Quick Links

Recommendations Summary

UWL: Assessment of Food, Fluid and Nutrient Intake 2009

Click here to see the explanation of recommendation ratings (Strong, Fair, Weak, Consensus, Insufficient Evidence) and labels (Imperative or Conditional). To see more detail on the evidence from which the following recommendations were drawn, use the hyperlinks in the Supporting Evidence Section below.


  • Recommendation(s)

    UWL: Assessment of Food, Fluid and Nutrient Intake

    The Registered Dietitian (RD) and/or Dietetic Technician Registered (DTR) should assess and evaluate food, fluid and nutrient intake in older adults with unintended weight loss.  Research reports decreased intake of energy and nutrients in older adults who are acutely/chronically ill and/or underweight and those with cognitive impairment and dysphagia.  

    Rating: Strong
    Imperative

    UWL: Methodologies for Assessment of Food, Fluid and Nutrient Intake

    To assess food,  fluid and nutrient intake in older adults with unintended weight loss, the Registered Dietitian (RD) and/or Dietetic Technician Registered (DTR) should use quantitative methods (such as calorie counts, percentage of food eaten, individual plate waste studies, etc) rather than qualitative methods (such as interviews) over a period of several days.  Research supports multiple days of assessment of food and nutrient intake, and studies report that quantitative methods are necessary to provide estimations of energy intake.

    Rating: Fair
    Imperative

    • Risks/Harms of Implementing This Recommendation

      None.

    • Conditions of Application

      In-depth assessment of food and nutrient intake may not be warranted.  It is the position of the American Dietetic Association that the development of clinical and ethical criteria for the nutrition and hydration of persons through the life span should be established by members of the health care team.  Registered dietitians should work collaboratively to make nutrition, hydration, and feeding recommendations in individual cases.  

    • Potential Costs Associated with Application

      Although medical nutrition therapy (MNT) costs and reimbursement vary, MNT is essential for improved outcomes.

    • Recommendation Narrative

      • Regarding the UWL:  Assessment of Food, Fluid and Nutrient Intake recommendation, nine studies were evaluated regarding the assessment of dietary intake in older adults.  Four studies reported decreased intake of energy and nutrients in older adults who are acutely/chronically ill and/or underweight (Murphy et al, 2000; Dambach et al, 2005; Lammes and Akner, 2006; Kulnik et al, 2008).  Two studies reported decreased intake of energy and nutrients in older adults with cognitive impairment (Young and Greenwood, 2001; Suominen et al, 2004).

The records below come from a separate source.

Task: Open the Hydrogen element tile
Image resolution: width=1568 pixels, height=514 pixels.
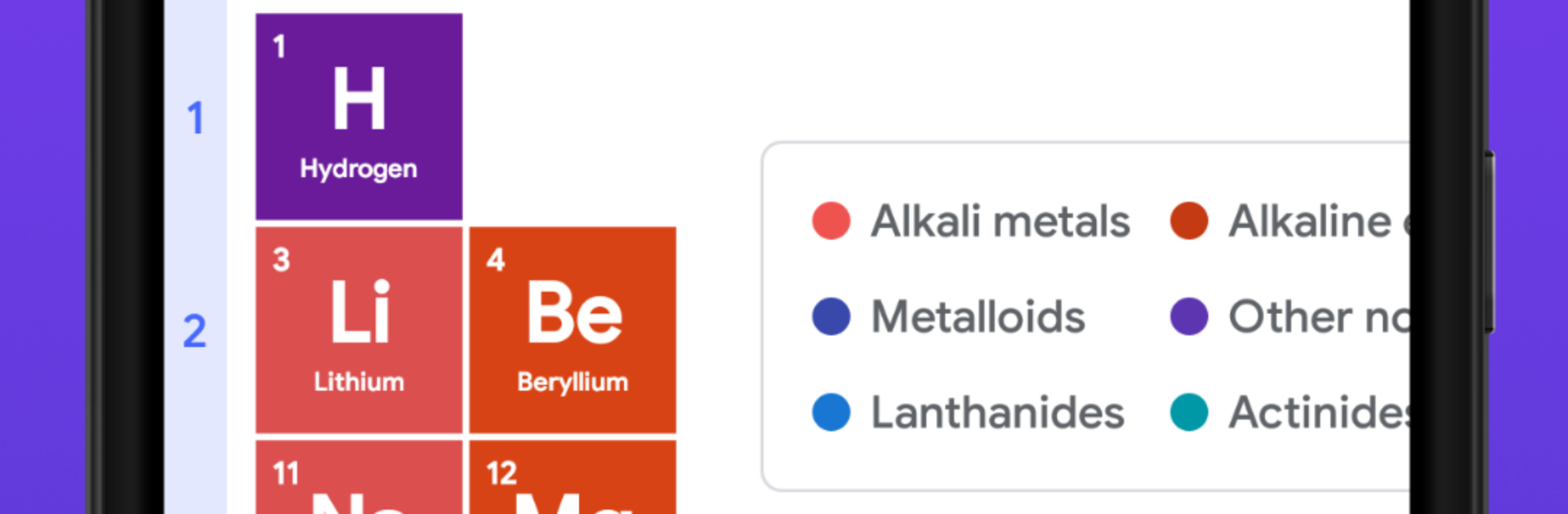Action: click(359, 117)
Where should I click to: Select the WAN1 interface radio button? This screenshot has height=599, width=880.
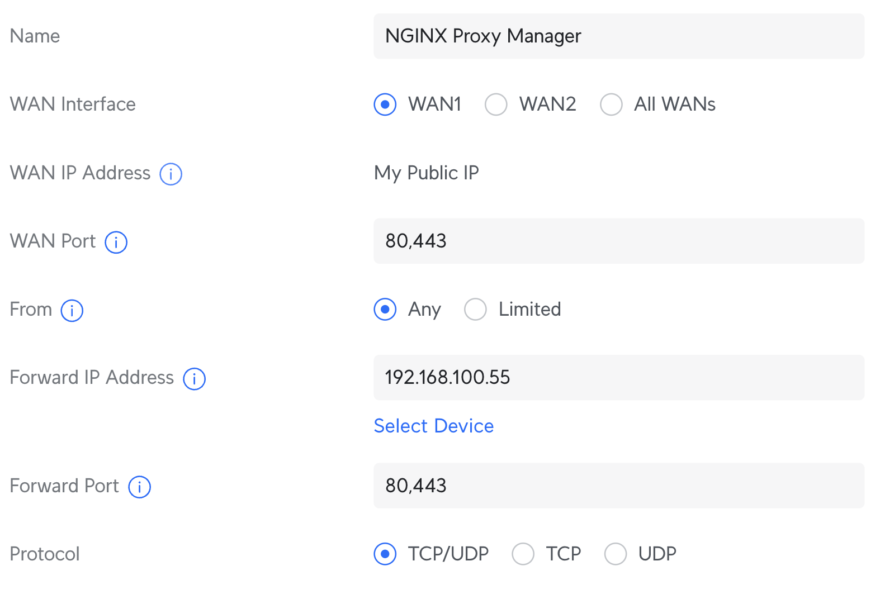384,104
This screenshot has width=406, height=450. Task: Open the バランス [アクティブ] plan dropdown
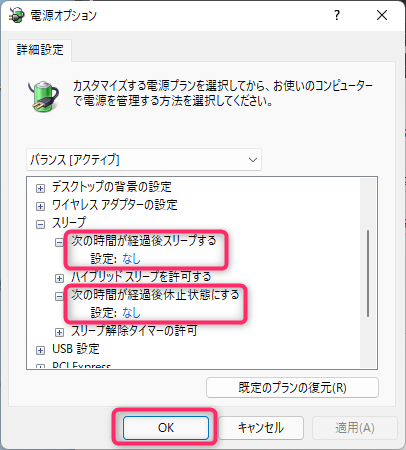[144, 160]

Two of three studies reported decreased intake of energy and nutrients in older adults with dysphagia (Nowson et al, 2003; Wright et al, 2005). 
      • Regarding the UWL:  Methodologies for Assessment of Food, Fluid and Nutrient Intake recommendation, five studies were evaluated regarding particular methodologies for the assessment of dietary intake in older adults.  Two studies support multiple days of assessment of dietary intake (Wright et al, 2005; Foley et al, 2006); three studies reported that quantitative methods are necessary to provide estimations of energy intake (Andersson et al, 2001; Nowson et al, 2003; St. Arnaud-McKenzie et al, 2004).  Further research on dietary assessment methods in older adults is needed. 

    • Recommendation Strength Rationale

      • Conclusion Statement in support of the UWL:  Assessment of Food, Fluid and Nutrient Intake recommendation received Grade I
      • Conclusion Statement in support of the UWL:  Methodologies for Assessment of Food, Fluid and Nutrient Intake recommendation received Grade II 

       

    • Minority Opinions

      Consensus reached.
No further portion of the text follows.